** start Document section **

Every now and then a player comes out of nowhere and puts up great numbers. It could be a rookie that puts together an outstanding year or it could be a veteran that has a defining season after being nothing more than average throughout their career.
For many of these players, success fades fast. Baseball has had a number of one-hit wonders that looked like they could have become household names, but then failed to produce.
This surprising success has helped some players land big contracts that they failed to live up to. Here is a look at some of the biggest one-hit wonders in MLB history.
Angel Berroa entered the 2002 season as the No. 15 prospect in baseball according to Baseball America (via Baseball-Reference). He spent most of the year in the minors, but proved that he was ready for the big leagues.
During his first full season in the majors, Berroa certainly lived up to expectations. He hit .287 with 17 home runs, 73 RBI and 21 stolen bases on his way to the 2003 American League Rookie of the Year award.
The 2003 season was the high point of Berroa's career as he did not post an OPS+ higher than 81 during his next six season in the majors.
The 2004 Oakland Athletics managed to win 91 games and one of the reasons for this was the success of rookie shortstop Bobby Crosby. As a 24-year old, Crosby hit 22 home runs and drove in 64 which was enough for him to win the 2004 American League Rookie of the Year award.
Things would not go as well for Crosby throughout the rest of his career. Injuries limited his playing time and he was never able to find the success that he had in his rookie year.
Pat Listach burst onto the scene in 1992 and then proceeded to quickly fall off the map the following year. During Listach's first year in the majors, he stole 54 bases and batted .290. He won the American League Rookie of the Year award and even received a few MVP votes.
Listach would go on to play for another five seasons in the majors; during that period, he would steal just 62 bases and bat .231.

** end Document section **
** start Available data **

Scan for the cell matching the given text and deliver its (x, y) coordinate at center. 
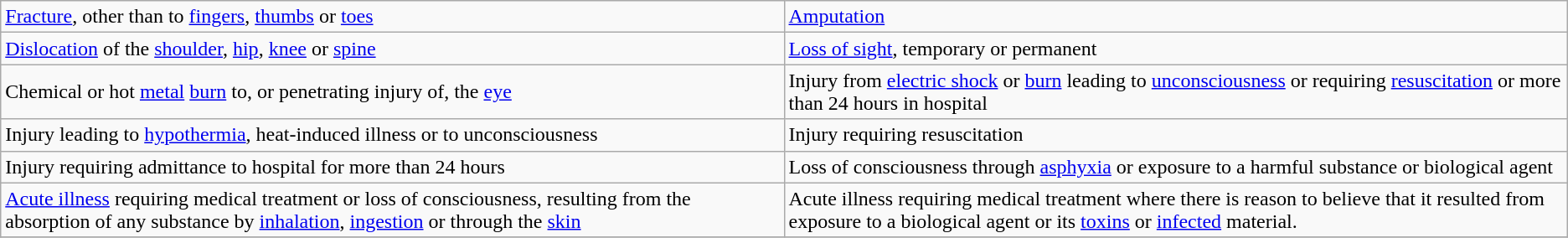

** end Available data **

▶ Direction A: In the passage on baseball's one-hit wonders, how many bases did Pat Listach steal in his first year in the majors?
▶ Direction B: Extract from the passage on baseball's one-hit wonders the text starting with "During his first" and going on through "2003 American League Rookie of the Year award.".
▶ Direction C: Extend the passage on baseball's one-hit wonders from the point where it stops.

▶ Exercise output A: 54

▶ Exercise output B:
During his first full season in the majors, Berroa certainly lived up to expectations. He hit .287 with 17 home runs, 73 RBI and 21 stolen bases on his way to the 2003 American League Rookie of the Year award.

▶ Exercise output C:
When he reached the major leagues, it looked like Mark Fidrych was going to be a superstar. As a 21-year old, Fidrych went 19-9 with an American League-leading 2.34 ERA. Fidrych won the Rookie of the Year award and finished second in Cy Young voting.
Injuries plagued Fidrych following his rookie year and he was never able to stay on the mound consistently. He would go on to make just 27 more starts over the next four seasons before retiring.
Joe Charboneau is another player that was a flash in the pan. He looked like a star during his rookie season, but did not go on to have a long career.
The 1980 American League Rookie of the Year, Charboneau hit .289 with 23 home runs and 87 RBI during his first season in the bigs. After suffering a back injury that would require two surgeries, Charboneau was unable to stay on the field and it caused him to retire after just three seasons (h/t Russell Schneider).
Oliver Perez had a lot of potential when he was in the early stages of his career, but he was never really able to harness all of his abilities. For one year, Perez did put things together.
Perez went 12-10 with a 2.98 ERA and an 11.0 K/9 rate in 2004 when he was just 22 years old. He has since struggled in the majors.
After not pitching in the majors in 2012, Perez has come back to find success as a reliever. If he can keep this up for another year, then he can prove that he is not a one-hit wonder.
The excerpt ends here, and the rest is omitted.